• Source passage
Start
- Conference: Gulf South Conference
- Record: 8–3 (5–2 GSC)
- Head coach: Steve Englehart (4th season);
- Offensive coordinator: Jayson Martin (4th season)
- Defensive coordinator: Mark Smith (1st season)
- Home stadium: Florida Tech Panther Stadium

= 2016 Florida Tech Panthers football team =

American college football season

The 2016 Florida Tech Panthers football team represented the Florida Institute of Technology (FIT) during the 2016 NCAA Division II football season. They were led by head coach Steve Englehart, who was in his fourth season at Florida Tech. The Panthers play their home games at Florida Tech Panther Stadium, approximately one mile from the Florida Tech campus and are members of the Gulf South Conference.

==Schedule==
Florida Tech announced its 2016 football schedule on February 17, 2016. The schedule consists of 5 home and 6 away games in the regular season. The Panthers will host GSC foes Delta State, Mississippi College, North Alabama, and Valdosta State, and will travel to Shorter, West Alabama, West Florida, and West Georgia.

The Panthers hosted only one non-conference game against Fort Valley State of the Southern Intercollegiate Athletic Conference and travel to two against Newberry of the South Atlantic Conference and Presbyterian of the Big South Conference.
End
• Available data
Start
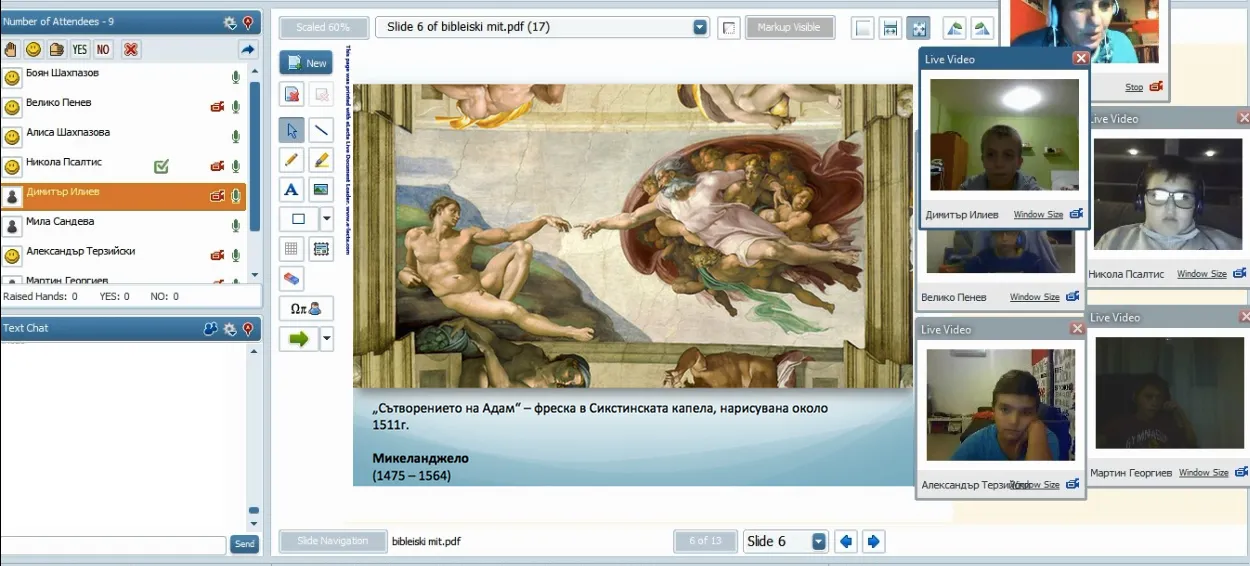
Task: Go to the next slide arrow
Action: (873, 541)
End
• The task
List every athletic conference named in the 2016 Florida Tech football article. Rely only on the 2016 Florida Tech football article.

• Solution to the problem
- Gulf South Conference
- Southern Intercollegiate Athletic Conference
- South Atlantic Conference
- Big South Conference